-------- Raw data

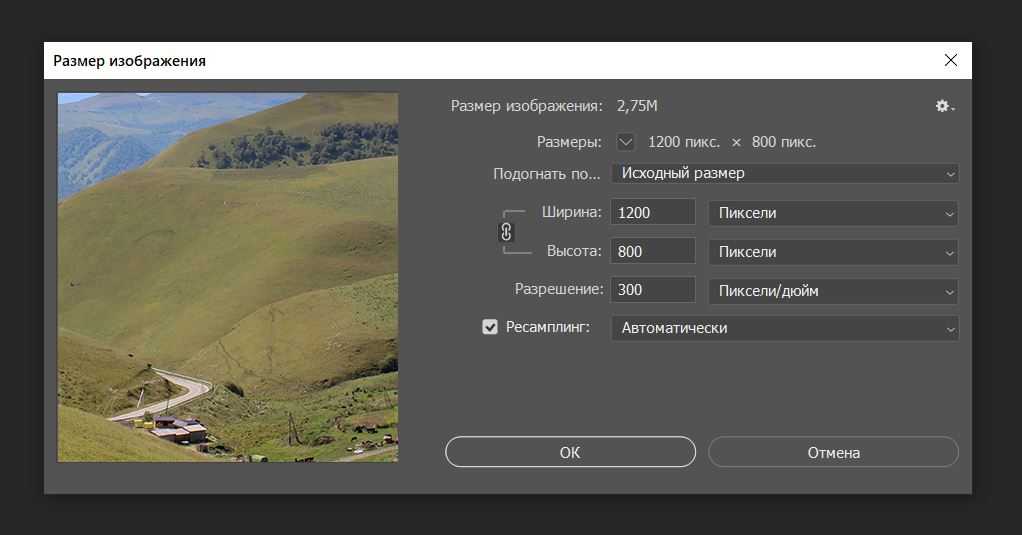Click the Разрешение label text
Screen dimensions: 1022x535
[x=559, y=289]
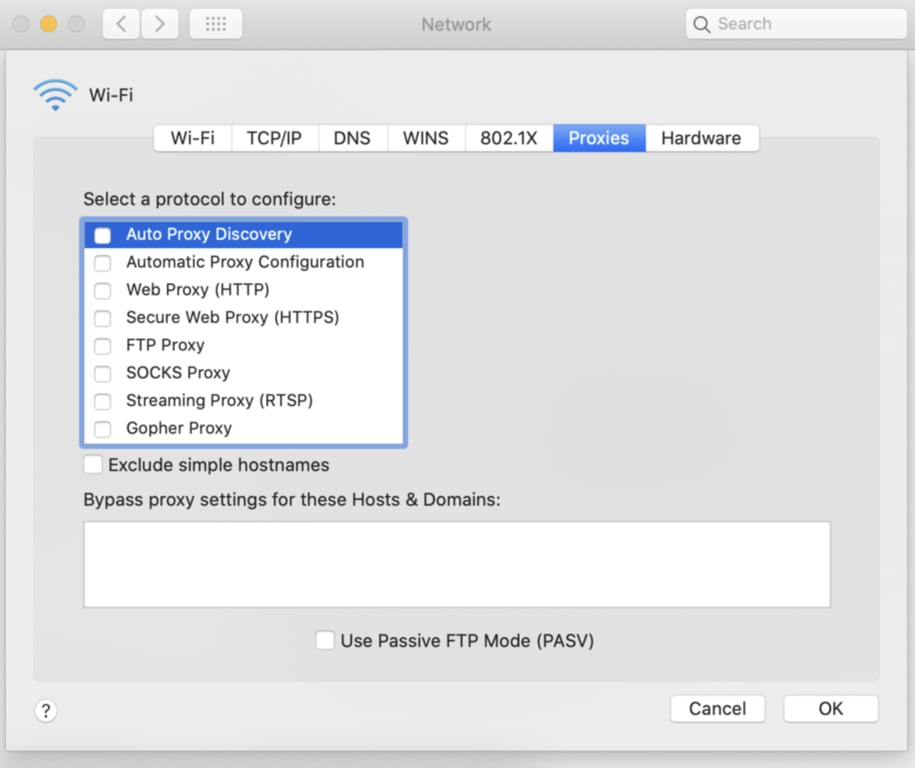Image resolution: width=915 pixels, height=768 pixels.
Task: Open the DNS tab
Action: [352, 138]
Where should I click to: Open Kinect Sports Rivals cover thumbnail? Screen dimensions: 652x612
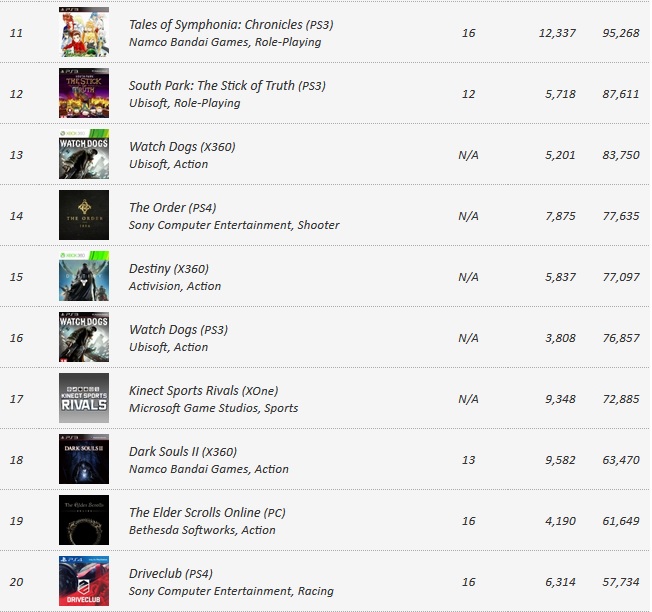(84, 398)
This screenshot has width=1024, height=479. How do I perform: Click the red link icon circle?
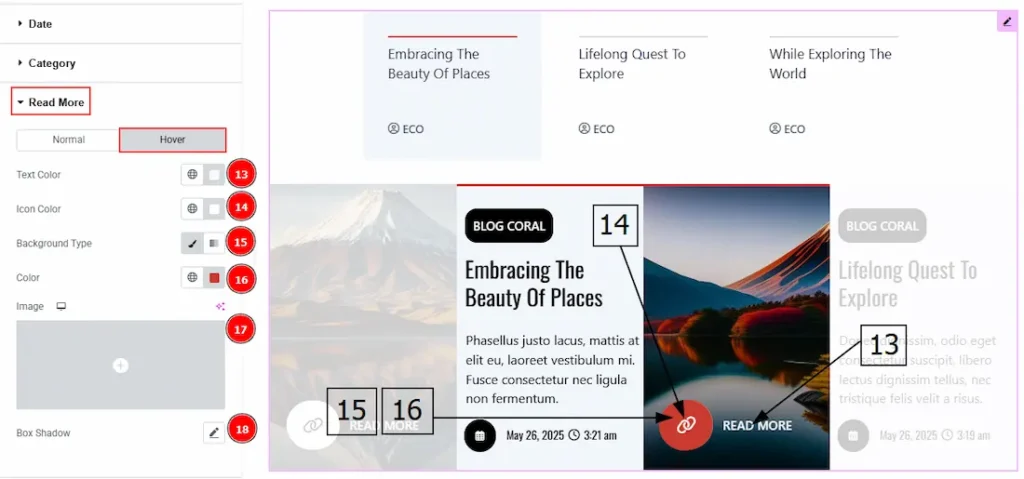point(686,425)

----------------
-------- Raw data

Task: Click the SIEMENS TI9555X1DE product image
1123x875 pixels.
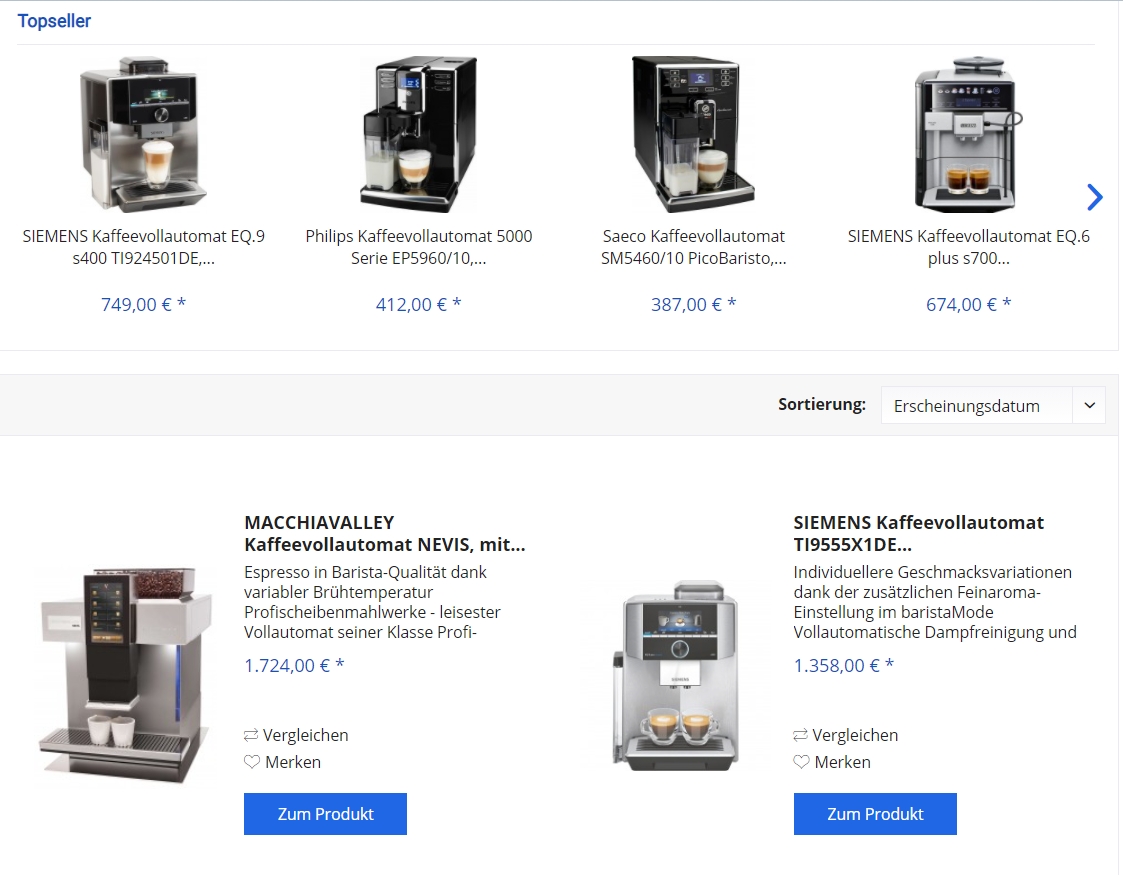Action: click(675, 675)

----------------

Task instructions: Rewrite the records as a numbered list, from the line containing "Click the Разрешение label text" through the line containing "point(686,425)", and omit any blank lines. Do not include the pictures.

Written response:
1. Click the Разрешение label text
2. Screen dimensions: 1022x535
3. [x=559, y=289]
4. Image resolution: width=915 pixels, height=768 pixels.
5. Task: Open the DNS tab
6. Action: [352, 138]
7. Where should I click to: Open Kinect Sports Rivals cover thumbnail? Screen dimensions: 652x612
8. (84, 398)
9. This screenshot has width=1024, height=479. How do I perform: Click the red link icon circle?
10. point(686,425)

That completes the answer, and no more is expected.